Once the decision was made to abandon this part of the business though, a well formulated business proposition started to become very difficult to articulate. The fall of the handset has left the company with something very difficult to grasp.
A 20% share of the market is better than a 10% share and on it goes but a zero percent share of a product that at one time defined Blackberry seems as if the self-fullfilling prophecy played out perfectly. I cannot help but think that Blackberry could have diversified their portfolio with a well understood handset portfolio. They threw into this handset mix a grab bag of very odd phones; phones from the past that at one time were popular but that people had moved on from (virtual vs physical keyboard); phones that looked weird and those that were underpowered and overpriced.
I still feel though that the biggest mistake was the divesting or at least saying that you’re going to divest yourself of a very advanced OS; BB10 which would have remained as a core differentiator in the product portfolio. When this happened, I certainly had no interest in any further Blackberry‘s.
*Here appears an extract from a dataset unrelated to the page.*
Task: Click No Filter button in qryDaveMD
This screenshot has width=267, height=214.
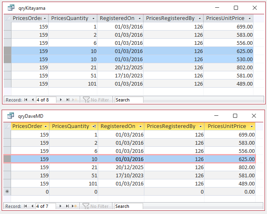Action: coord(96,206)
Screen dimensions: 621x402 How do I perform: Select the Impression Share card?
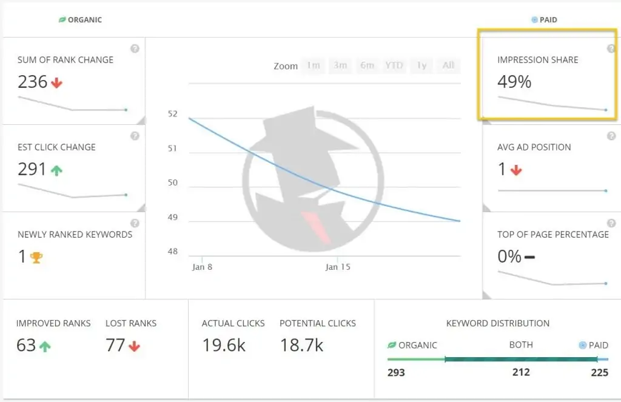click(547, 76)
Is it too late to return to a handset business built on BB10; one in which the phones look normal but are encapsulated with this very powerful OS. Is it too late to invest in just a small, core set of what I would like to call normal phones utilizing the best of technologies producing a compelling argument as to why Blackberry. Probably not as Blackberry is renowned for change but this time it would have to be so well thought out with an absolute avoidance of the bizarre. A solid, good hearted endeavour might go a long way for both a software business that Blackberry wants to get off the ground and putting back into place a sorely needed strategy that can be easily articulated that meets the needs of the Blackberry diehards that made Blackberry the company it once was.